# Data under study

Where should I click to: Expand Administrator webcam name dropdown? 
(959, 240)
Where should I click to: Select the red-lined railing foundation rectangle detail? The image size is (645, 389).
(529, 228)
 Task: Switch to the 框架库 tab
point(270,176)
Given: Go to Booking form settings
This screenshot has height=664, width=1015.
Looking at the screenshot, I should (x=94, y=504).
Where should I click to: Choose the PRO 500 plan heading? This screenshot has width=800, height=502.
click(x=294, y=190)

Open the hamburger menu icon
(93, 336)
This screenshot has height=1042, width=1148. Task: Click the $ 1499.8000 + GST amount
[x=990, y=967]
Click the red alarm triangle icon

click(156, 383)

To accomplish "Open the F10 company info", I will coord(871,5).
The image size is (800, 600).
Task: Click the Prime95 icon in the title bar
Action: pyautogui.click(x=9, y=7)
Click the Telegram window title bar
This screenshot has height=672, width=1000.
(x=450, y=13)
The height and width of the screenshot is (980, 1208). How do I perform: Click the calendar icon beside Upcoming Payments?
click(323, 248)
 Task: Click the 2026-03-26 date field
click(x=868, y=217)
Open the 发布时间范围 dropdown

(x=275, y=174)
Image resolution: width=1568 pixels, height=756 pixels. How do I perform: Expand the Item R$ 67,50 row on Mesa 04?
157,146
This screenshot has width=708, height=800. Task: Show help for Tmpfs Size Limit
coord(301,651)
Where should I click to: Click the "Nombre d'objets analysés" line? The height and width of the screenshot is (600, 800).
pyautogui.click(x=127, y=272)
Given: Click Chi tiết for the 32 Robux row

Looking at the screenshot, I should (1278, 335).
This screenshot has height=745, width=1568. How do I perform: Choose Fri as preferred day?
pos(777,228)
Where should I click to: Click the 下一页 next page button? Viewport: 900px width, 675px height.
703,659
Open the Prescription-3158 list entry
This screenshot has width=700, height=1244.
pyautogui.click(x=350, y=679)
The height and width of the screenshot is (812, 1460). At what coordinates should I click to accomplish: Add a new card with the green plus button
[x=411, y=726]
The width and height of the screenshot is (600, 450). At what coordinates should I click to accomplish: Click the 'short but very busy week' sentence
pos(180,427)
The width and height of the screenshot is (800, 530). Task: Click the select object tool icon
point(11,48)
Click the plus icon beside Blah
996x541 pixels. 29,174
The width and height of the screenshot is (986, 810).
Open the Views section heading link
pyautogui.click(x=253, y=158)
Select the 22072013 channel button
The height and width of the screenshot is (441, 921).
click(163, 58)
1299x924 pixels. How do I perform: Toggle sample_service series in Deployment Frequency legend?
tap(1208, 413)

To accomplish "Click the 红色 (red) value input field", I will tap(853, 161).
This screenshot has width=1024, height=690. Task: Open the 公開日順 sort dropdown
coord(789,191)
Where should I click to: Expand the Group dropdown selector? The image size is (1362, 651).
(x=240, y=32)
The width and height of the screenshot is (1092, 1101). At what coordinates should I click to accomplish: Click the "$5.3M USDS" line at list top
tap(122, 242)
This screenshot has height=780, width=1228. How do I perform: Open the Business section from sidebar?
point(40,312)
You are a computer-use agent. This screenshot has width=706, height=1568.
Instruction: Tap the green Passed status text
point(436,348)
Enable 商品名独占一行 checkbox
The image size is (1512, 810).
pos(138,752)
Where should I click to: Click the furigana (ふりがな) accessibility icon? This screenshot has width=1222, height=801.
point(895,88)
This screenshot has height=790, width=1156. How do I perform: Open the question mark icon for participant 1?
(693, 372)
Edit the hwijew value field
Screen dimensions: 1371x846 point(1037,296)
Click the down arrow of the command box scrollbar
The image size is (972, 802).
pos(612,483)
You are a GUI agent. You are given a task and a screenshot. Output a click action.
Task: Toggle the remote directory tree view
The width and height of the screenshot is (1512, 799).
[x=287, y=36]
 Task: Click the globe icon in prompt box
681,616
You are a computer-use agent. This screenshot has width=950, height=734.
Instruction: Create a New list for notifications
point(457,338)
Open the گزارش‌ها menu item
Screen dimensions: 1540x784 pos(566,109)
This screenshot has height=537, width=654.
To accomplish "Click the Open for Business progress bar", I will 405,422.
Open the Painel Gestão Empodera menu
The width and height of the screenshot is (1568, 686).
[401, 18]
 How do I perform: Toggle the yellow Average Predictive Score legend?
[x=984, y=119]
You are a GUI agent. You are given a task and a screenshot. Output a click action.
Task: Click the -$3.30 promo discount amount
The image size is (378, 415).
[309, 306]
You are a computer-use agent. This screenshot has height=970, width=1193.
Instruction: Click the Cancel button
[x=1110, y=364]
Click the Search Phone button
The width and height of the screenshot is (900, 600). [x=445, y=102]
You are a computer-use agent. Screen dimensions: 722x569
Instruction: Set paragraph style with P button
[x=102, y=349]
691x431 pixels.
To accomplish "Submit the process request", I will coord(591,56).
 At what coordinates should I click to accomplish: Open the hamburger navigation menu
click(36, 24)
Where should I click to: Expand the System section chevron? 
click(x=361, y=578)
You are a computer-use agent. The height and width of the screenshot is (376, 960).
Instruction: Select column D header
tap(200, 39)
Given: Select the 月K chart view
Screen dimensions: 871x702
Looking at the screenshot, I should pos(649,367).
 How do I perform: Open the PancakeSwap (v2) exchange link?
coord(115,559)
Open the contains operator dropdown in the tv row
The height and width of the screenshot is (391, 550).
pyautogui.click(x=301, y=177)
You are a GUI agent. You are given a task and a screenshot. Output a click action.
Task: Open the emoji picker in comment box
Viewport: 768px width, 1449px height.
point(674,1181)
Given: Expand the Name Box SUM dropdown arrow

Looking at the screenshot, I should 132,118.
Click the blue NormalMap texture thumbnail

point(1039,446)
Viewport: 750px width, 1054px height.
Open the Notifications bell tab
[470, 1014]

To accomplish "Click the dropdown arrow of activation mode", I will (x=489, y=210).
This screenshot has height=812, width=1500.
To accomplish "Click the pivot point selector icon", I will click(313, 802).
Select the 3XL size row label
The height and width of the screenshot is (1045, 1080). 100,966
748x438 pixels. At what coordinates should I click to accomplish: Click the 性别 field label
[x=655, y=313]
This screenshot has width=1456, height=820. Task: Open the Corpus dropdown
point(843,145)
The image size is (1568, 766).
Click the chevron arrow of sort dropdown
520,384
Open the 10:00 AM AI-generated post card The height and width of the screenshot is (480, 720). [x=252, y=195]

# What the exercise asks
Each entry above needs to be retyped exactly.

# Result
Where should I click to: Expand Administrator webcam name dropdown? 
(959, 240)
Where should I click to: Select the red-lined railing foundation rectangle detail? The image size is (645, 389).
(529, 228)
 Task: Switch to the 框架库 tab
point(270,176)
Given: Go to Booking form settings
This screenshot has height=664, width=1015.
Looking at the screenshot, I should (x=94, y=504).
Where should I click to: Choose the PRO 500 plan heading? This screenshot has width=800, height=502.
click(x=294, y=190)

Open the hamburger menu icon
(93, 336)
This screenshot has height=1042, width=1148. Task: Click the $ 1499.8000 + GST amount
[x=990, y=967]
Click the red alarm triangle icon

click(156, 383)

To accomplish "Open the F10 company info", I will coord(871,5).
The image size is (800, 600).
Task: Click the Prime95 icon in the title bar
Action: pyautogui.click(x=9, y=7)
Click the Telegram window title bar
This screenshot has height=672, width=1000.
(x=450, y=13)
The height and width of the screenshot is (980, 1208). How do I perform: Click the calendar icon beside Upcoming Payments?
click(323, 248)
 Task: Click the 2026-03-26 date field
click(x=868, y=217)
Open the 发布时间范围 dropdown

(x=275, y=174)
Image resolution: width=1568 pixels, height=756 pixels. How do I perform: Expand the Item R$ 67,50 row on Mesa 04?
157,146
This screenshot has width=708, height=800. Task: Show help for Tmpfs Size Limit
coord(301,651)
Where should I click to: Click the "Nombre d'objets analysés" line? The height and width of the screenshot is (600, 800).
pyautogui.click(x=127, y=272)
Given: Click Chi tiết for the 32 Robux row

Looking at the screenshot, I should (1278, 335).
This screenshot has height=745, width=1568. How do I perform: Choose Fri as preferred day?
pos(777,228)
Where should I click to: Click the 下一页 next page button? Viewport: 900px width, 675px height.
703,659
Open the Prescription-3158 list entry
This screenshot has width=700, height=1244.
pyautogui.click(x=350, y=679)
The height and width of the screenshot is (812, 1460). At what coordinates should I click to accomplish: Add a new card with the green plus button
[x=411, y=726]
The width and height of the screenshot is (600, 450). At what coordinates should I click to accomplish: Click the 'short but very busy week' sentence
pos(180,427)
The width and height of the screenshot is (800, 530). Task: Click the select object tool icon
point(11,48)
Click the plus icon beside Blah
996x541 pixels. 29,174
The width and height of the screenshot is (986, 810).
Open the Views section heading link
pyautogui.click(x=253, y=158)
Select the 22072013 channel button
The height and width of the screenshot is (441, 921).
click(163, 58)
1299x924 pixels. How do I perform: Toggle sample_service series in Deployment Frequency legend?
tap(1208, 413)

To accomplish "Click the 红色 (red) value input field", I will tap(853, 161).
This screenshot has width=1024, height=690. Task: Open the 公開日順 sort dropdown
coord(789,191)
Where should I click to: Expand the Group dropdown selector? The image size is (1362, 651).
(x=240, y=32)
The width and height of the screenshot is (1092, 1101). At what coordinates should I click to accomplish: Click the "$5.3M USDS" line at list top
tap(122, 242)
This screenshot has height=780, width=1228. How do I perform: Open the Business section from sidebar?
point(40,312)
You are a computer-use agent. This screenshot has width=706, height=1568.
Instruction: Tap the green Passed status text
point(436,348)
Enable 商品名独占一行 checkbox
The image size is (1512, 810).
pos(138,752)
Where should I click to: Click the furigana (ふりがな) accessibility icon? This screenshot has width=1222, height=801.
point(895,88)
This screenshot has height=790, width=1156. How do I perform: Open the question mark icon for participant 1?
(693, 372)
Edit the hwijew value field
Screen dimensions: 1371x846 point(1037,296)
Click the down arrow of the command box scrollbar
The image size is (972, 802).
pos(612,483)
You are a GUI agent. You are given a task and a screenshot. Output a click action.
Task: Toggle the remote directory tree view
The width and height of the screenshot is (1512, 799).
[x=287, y=36]
 Task: Click the globe icon in prompt box
681,616
You are a computer-use agent. This screenshot has width=950, height=734.
Instruction: Create a New list for notifications
point(457,338)
Open the گزارش‌ها menu item
Screen dimensions: 1540x784 pos(566,109)
This screenshot has height=537, width=654.
To accomplish "Click the Open for Business progress bar", I will 405,422.
Open the Painel Gestão Empodera menu
The width and height of the screenshot is (1568, 686).
[401, 18]
 How do I perform: Toggle the yellow Average Predictive Score legend?
[x=984, y=119]
You are a GUI agent. You are given a task and a screenshot. Output a click action.
Task: Click the -$3.30 promo discount amount
The image size is (378, 415).
[309, 306]
You are a computer-use agent. This screenshot has height=970, width=1193.
Instruction: Click the Cancel button
[x=1110, y=364]
Click the Search Phone button
The width and height of the screenshot is (900, 600). [x=445, y=102]
You are a computer-use agent. Screen dimensions: 722x569
Instruction: Set paragraph style with P button
[x=102, y=349]
691x431 pixels.
To accomplish "Submit the process request", I will coord(591,56).
 At what coordinates should I click to accomplish: Open the hamburger navigation menu
click(36, 24)
Where should I click to: Expand the System section chevron? 
click(x=361, y=578)
You are a computer-use agent. The height and width of the screenshot is (376, 960).
Instruction: Select column D header
tap(200, 39)
Given: Select the 月K chart view
Screen dimensions: 871x702
Looking at the screenshot, I should pos(649,367).
 How do I perform: Open the PancakeSwap (v2) exchange link?
coord(115,559)
Open the contains operator dropdown in the tv row
The height and width of the screenshot is (391, 550).
pyautogui.click(x=301, y=177)
You are a GUI agent. You are given a task and a screenshot. Output a click action.
Task: Open the emoji picker in comment box
Viewport: 768px width, 1449px height.
point(674,1181)
Given: Expand the Name Box SUM dropdown arrow

Looking at the screenshot, I should 132,118.
Click the blue NormalMap texture thumbnail

point(1039,446)
Viewport: 750px width, 1054px height.
Open the Notifications bell tab
[470, 1014]

To accomplish "Click the dropdown arrow of activation mode", I will (x=489, y=210).
This screenshot has height=812, width=1500.
To accomplish "Click the pivot point selector icon", I will click(313, 802).
Select the 3XL size row label
The height and width of the screenshot is (1045, 1080). 100,966
748x438 pixels. At what coordinates should I click to accomplish: Click the 性别 field label
[x=655, y=313]
This screenshot has width=1456, height=820. Task: Open the Corpus dropdown
point(843,145)
The image size is (1568, 766).
Click the chevron arrow of sort dropdown
520,384
Open the 10:00 AM AI-generated post card The height and width of the screenshot is (480, 720). [x=252, y=195]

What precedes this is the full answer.